In questo difficile momento, come sempre, la gente di San Michele non si perse d’animo e continuò la vita di sempre: si pensò alle contese, si litigò, si radunarono i consigli ordinari e quelli straordinari e il 10 agosto venne eletto il medico e gli fu anticipato metà del compenso per sei mesi.
Arrivò il 25 agosto e le notizie divennero preoccupanti: a Monasterolo aumentavano i casi di morte e anche Torre pareva contagiata. Occorrevano maggiori guardie da quella parte e si scelse una schiera degli uomini abili alle armi capitanata dal signor Giovanni Antonio Della Torre, figlio del signor Giacomo.
Si scelsero tre persone da affiancare al medico e tre monatti, qualora si fosse reso necessario, per seppellire i morti.
La comunità si rese conto che l’ appartarsi così dai paesi vicini poteva avere i suoi inconvenienti e saggiamente si provvide: contro il rincaro dei prezzi venne composta una commissione di controllo e per l’approvvigionamento di merci ogni compra-vendita ai forestieri doveva essere approvata dai conservatori.
Questo avvenne in settembre e nello stesso mese fu alloggiata presso una cascina isolata detta delle Crotte una compagnia di soldati del re di passaggio nel territorio. In tal modo non si mancò ai doveri verso il principe e non si espose il paese al contagio.
All’inizio di ottobre quando il contagio si era allargato anche a Mondovì e Vico vennero prese ulteriori misure per proteggere il paese: si intensificarono le vigilanze, i permessi di uscire dal paese furono concessi molto raramente e si innalzarono barriere e steccati sulle vie verso Vico. A cominciare dal 7 ottobre però, la malattia diminuì rapidamente e i controlli divennero meno energici.
La pestilenza continuò qua e là nei paesi vicini ma San Michele non ne fu colpito.
Il merito fu indubbiamente della loro accortezza ma anche la fede ebbe la sua parte: inviarono ad Asti una persona incaricata di procurarsi dal Vicario generale l’olio miracoloso di Maria Santissima delle Grazie di Milano, dove la pestilenza infieriva.
Il paese usci illeso dalla terribile epidemia.
All’inizio dell’anno successivo decisero di aggiungere alla chiesa in costruzione anche una cappella votiva in onore di San Rocco, protettore contro il contagio.
Anche se il pericolo pareva cessato, la comunità, prudentemente, non abbassò la guardia: non era infatti possibile provenire da un luogo non ancora libero dalla pestilenza senza la bolletta di sanità che ne attestasse della fatta quarantena.
Per questa ragione la popolazione insorse contro il comportamento del signor Galeazzo, figlio del signor Febo, di cui aveva ereditato l’arroganza.
Costui era solito entrare e uscire dal paese a suo piacimento per recarsi a Mondovì attraverso Vico e Briaglia, ignorando le misure sanitarie.
Il 10 agosto, riunita la commissione, gli uomini decisero di recarsi tutti assieme al castello per intimare ai signori l’osservanza della legge.
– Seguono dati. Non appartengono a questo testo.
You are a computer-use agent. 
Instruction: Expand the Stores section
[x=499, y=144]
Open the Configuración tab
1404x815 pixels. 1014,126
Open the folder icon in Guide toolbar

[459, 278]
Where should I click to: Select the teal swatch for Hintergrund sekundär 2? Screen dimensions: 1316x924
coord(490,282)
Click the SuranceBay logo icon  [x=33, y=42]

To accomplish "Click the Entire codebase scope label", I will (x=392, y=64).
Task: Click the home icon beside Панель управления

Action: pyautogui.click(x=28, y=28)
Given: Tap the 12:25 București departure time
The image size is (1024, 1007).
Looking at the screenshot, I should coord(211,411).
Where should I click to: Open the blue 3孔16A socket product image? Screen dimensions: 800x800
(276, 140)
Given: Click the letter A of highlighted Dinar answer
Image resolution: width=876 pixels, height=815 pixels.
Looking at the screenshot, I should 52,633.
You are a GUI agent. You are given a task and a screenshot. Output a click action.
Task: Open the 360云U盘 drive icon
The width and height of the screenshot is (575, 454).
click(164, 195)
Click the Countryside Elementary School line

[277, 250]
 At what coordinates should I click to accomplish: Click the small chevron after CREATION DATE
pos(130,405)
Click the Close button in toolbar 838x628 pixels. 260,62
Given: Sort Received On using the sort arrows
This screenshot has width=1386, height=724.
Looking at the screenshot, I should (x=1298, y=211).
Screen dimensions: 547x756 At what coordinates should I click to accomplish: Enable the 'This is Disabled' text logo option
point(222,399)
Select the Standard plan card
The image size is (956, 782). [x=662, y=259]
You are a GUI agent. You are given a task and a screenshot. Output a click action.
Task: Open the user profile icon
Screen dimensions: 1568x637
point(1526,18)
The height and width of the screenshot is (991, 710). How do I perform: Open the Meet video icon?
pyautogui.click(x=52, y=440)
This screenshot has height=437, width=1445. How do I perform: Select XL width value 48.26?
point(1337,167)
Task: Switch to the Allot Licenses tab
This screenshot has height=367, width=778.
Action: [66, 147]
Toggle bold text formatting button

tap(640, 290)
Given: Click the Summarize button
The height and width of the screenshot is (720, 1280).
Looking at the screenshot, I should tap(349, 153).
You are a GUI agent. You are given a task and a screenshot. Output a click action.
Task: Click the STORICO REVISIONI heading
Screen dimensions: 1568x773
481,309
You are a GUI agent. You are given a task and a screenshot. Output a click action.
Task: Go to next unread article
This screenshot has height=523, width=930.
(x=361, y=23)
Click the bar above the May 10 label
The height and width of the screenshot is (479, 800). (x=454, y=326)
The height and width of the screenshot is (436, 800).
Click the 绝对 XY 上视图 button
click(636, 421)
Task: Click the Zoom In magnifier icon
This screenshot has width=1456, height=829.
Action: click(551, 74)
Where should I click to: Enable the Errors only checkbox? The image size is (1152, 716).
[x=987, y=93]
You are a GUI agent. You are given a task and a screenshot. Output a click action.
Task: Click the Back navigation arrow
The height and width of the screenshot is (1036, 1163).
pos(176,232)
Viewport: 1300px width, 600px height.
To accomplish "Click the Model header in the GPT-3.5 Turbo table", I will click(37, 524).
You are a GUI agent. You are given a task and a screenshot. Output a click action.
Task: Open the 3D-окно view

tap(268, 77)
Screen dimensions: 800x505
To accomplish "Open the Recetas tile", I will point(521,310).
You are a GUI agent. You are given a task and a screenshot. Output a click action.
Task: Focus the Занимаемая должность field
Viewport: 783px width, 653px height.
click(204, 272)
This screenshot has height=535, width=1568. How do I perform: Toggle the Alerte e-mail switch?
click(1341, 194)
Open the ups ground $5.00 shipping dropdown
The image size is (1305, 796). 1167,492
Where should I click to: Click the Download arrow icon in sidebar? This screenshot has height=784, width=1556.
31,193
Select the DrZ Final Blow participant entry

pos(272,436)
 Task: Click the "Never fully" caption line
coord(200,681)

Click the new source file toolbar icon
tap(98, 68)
Il signor Galeazzo se ne infischiò allegramente e continuò il suo andirivieni per i paese.
Questo fatto avrebbe potuto avere conseguenze gravi e i consiglieri si appellarono al giudice delegato alla sanità che risiedeva in Niella. Costui citò il signor Galeazzo che si presentò al tribunale il giorno stesso con due compagni armati tutti di pistola e archibugi a ruota.
In sostanza le ragioni che portava in sua difesa erano queste: quale diritto aveva mai il popolo di dettare legge al suo padrone?
Il giudice considerò come una confessione queste arroganti ragioni e il signor Galeazzo fu ritenuto doppiamente colpevole: di essere entrato in San Michele e Niella senza la bolletta sanitaria e di esservi entrato armato, contro il divieto di portare armi.
Non ci sono documenti che raccontino come sia finita la questione, probabilmente fu lasciata cadere con lo svanire della pestilenza.
Nel villaggio di San Michele anche nel 1632 non si verificarono episodi di peste, ci furono soltanto alcuni casi nella borgata di San Paolo, nel mese di Settembre. All’inizio del 1633 un ordine del Duca dichiarava cessato il contagio in tutto il Piemonte.
Per voto venne innalzata nel 1634 una cappella sotto le estreme case della borgata di San Paolo.